EXERCISE DIRECTIONS: Retype the listing below word for word, leaving out the pictures.

------------------------------

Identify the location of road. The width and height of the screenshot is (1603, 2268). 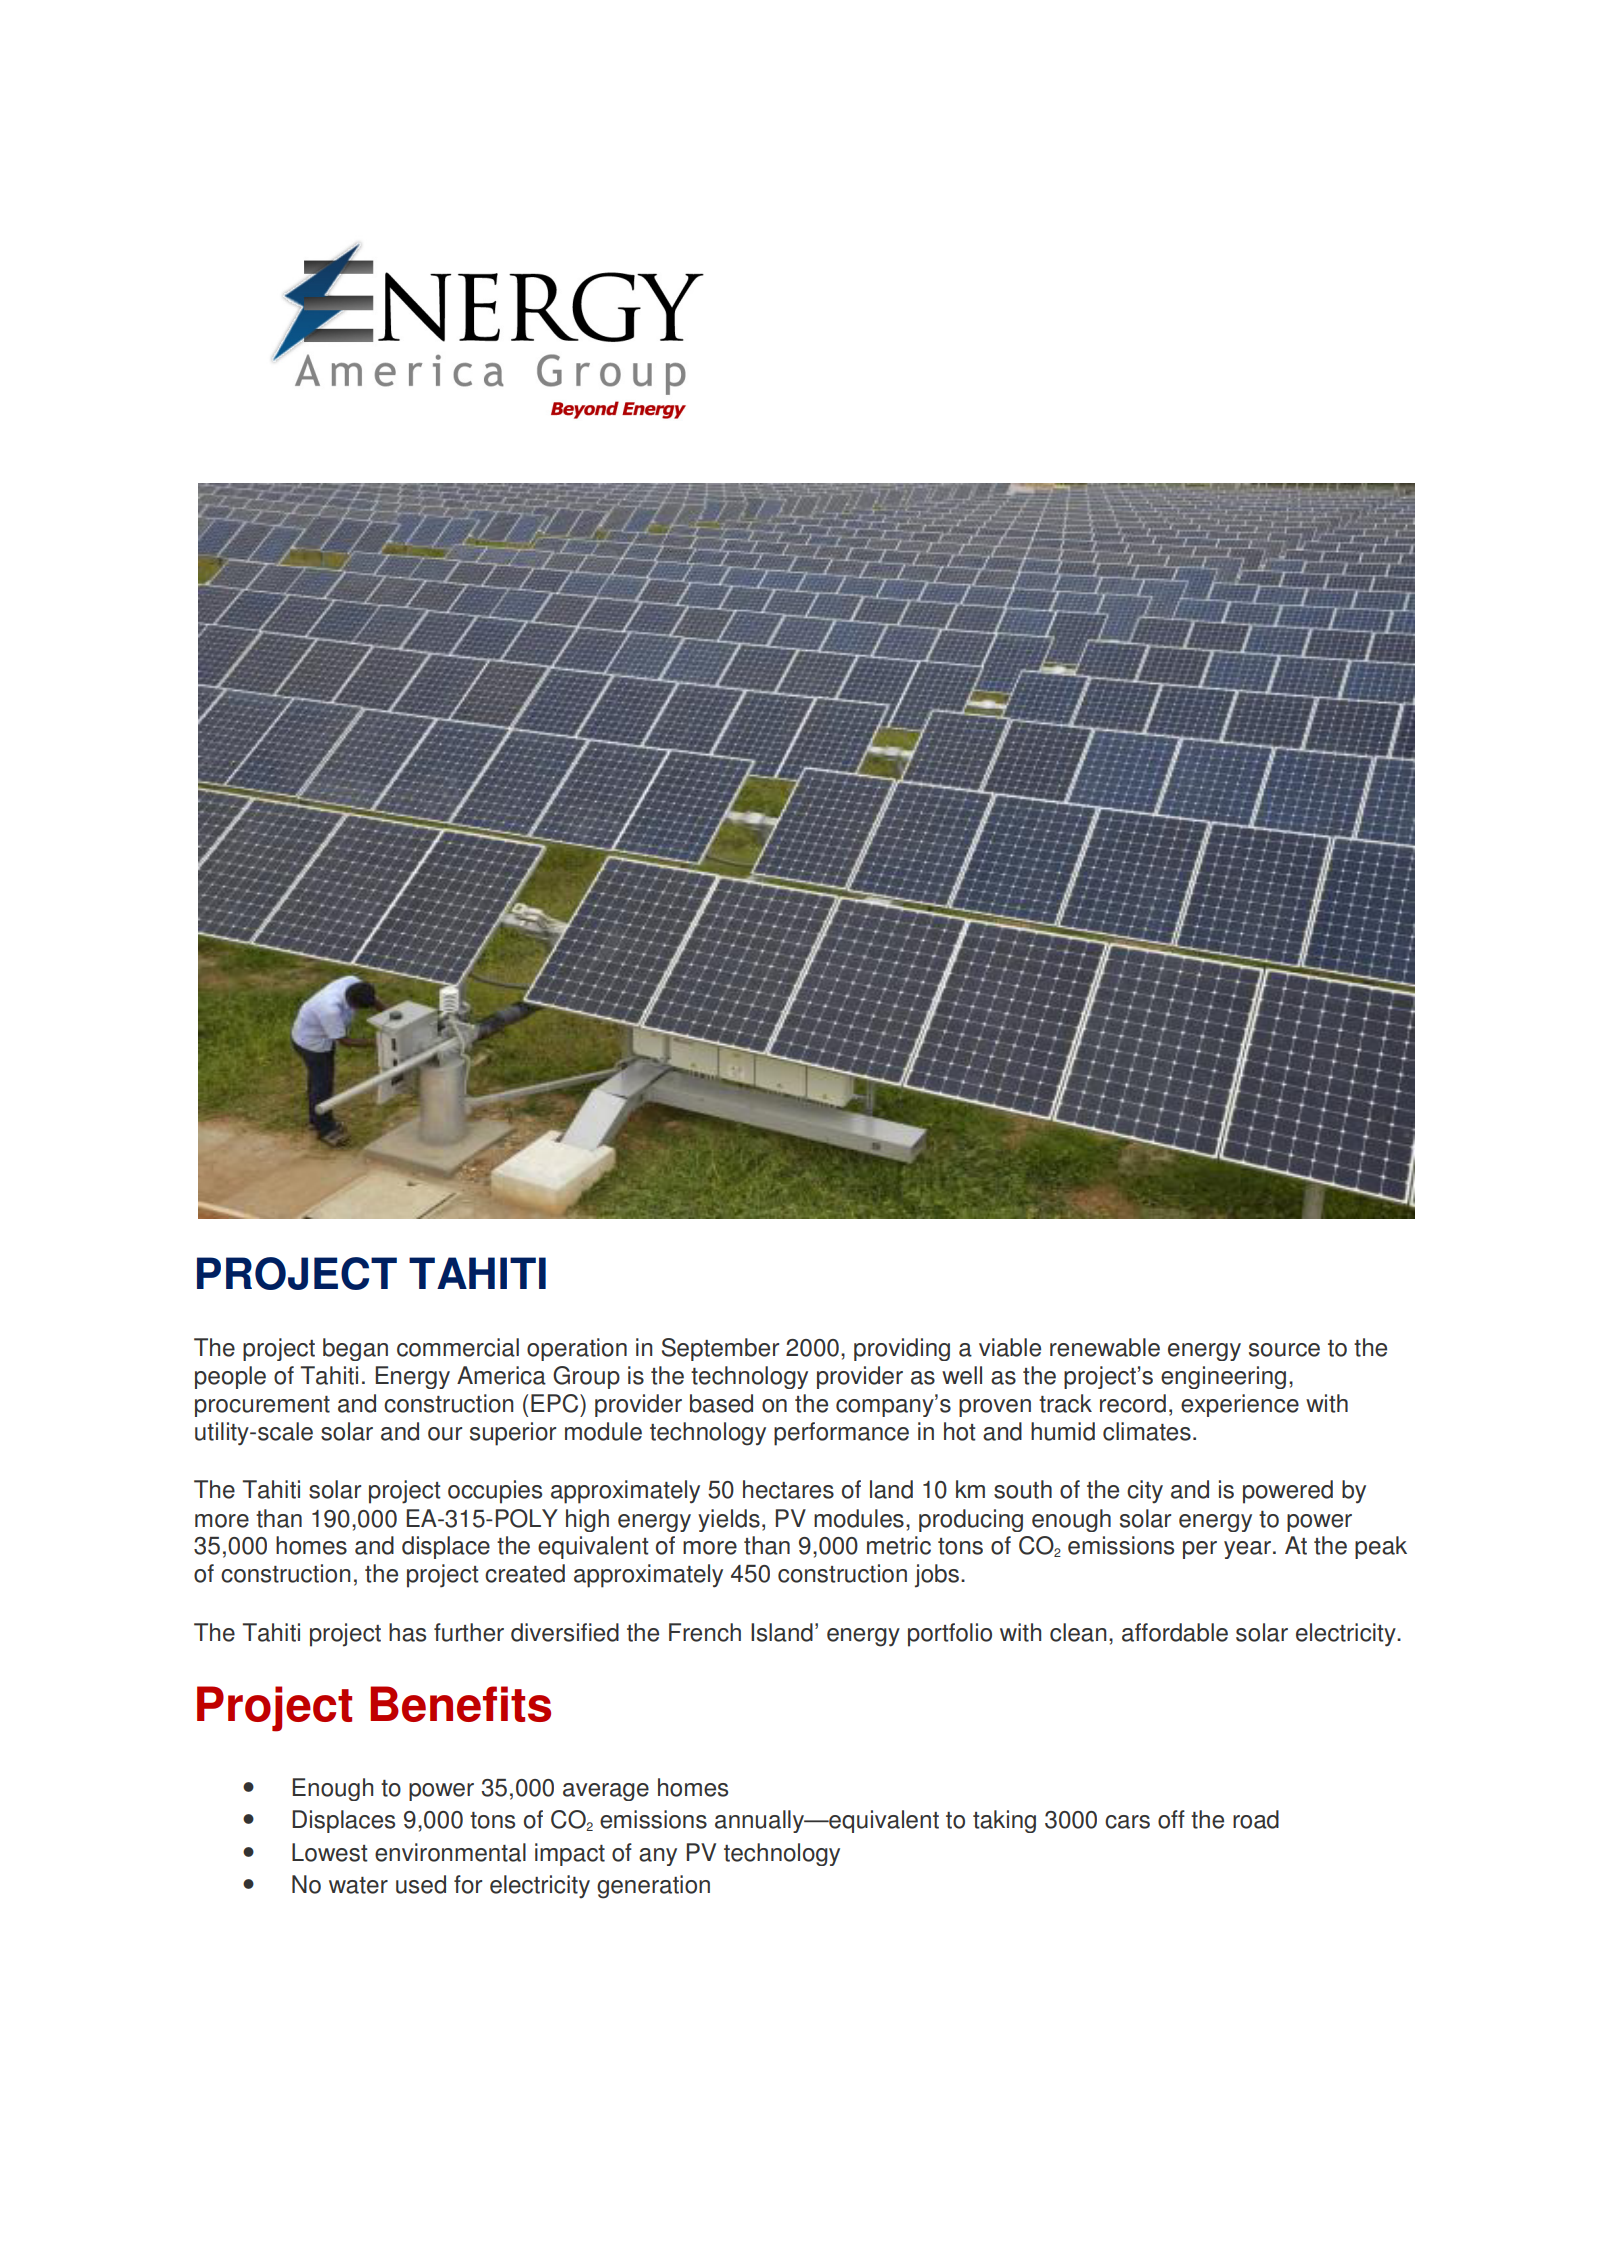
(1256, 1819).
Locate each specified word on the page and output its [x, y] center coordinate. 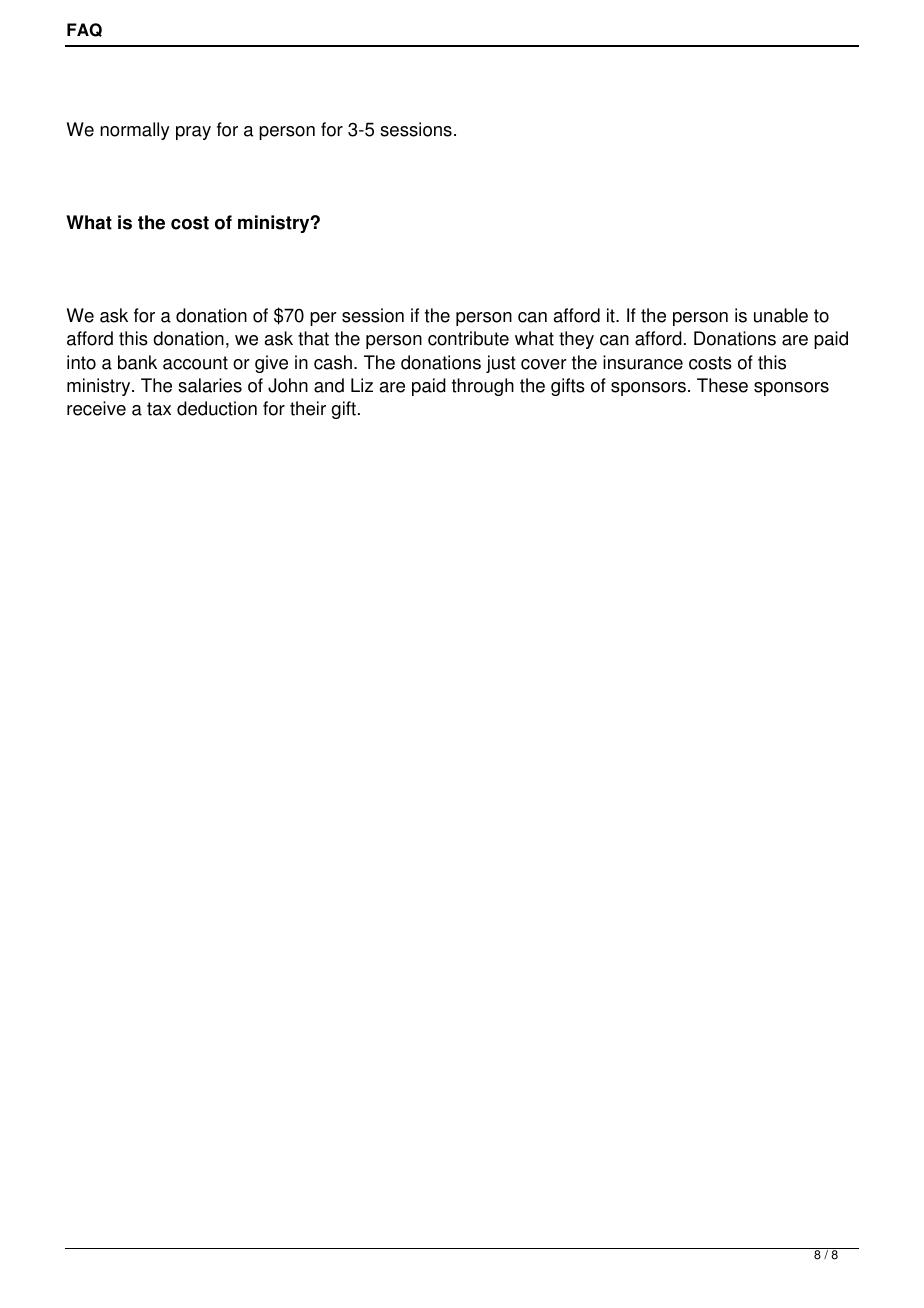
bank [137, 362]
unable [781, 315]
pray [193, 133]
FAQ [84, 30]
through [483, 387]
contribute [468, 338]
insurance [643, 362]
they [576, 340]
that [313, 338]
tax [159, 409]
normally [135, 131]
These [722, 385]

------------------------------

CORRECT ANSWER:
Identify the location of road. The width and height of the screenshot is (1603, 2268). 
(1256, 1819).
Locate each specified word on the page and output its [x, y] center coordinate. 
bank [137, 362]
unable [781, 315]
pray [193, 133]
FAQ [84, 30]
through [483, 387]
contribute [468, 338]
insurance [643, 362]
they [576, 340]
that [313, 338]
tax [159, 409]
normally [135, 131]
These [722, 385]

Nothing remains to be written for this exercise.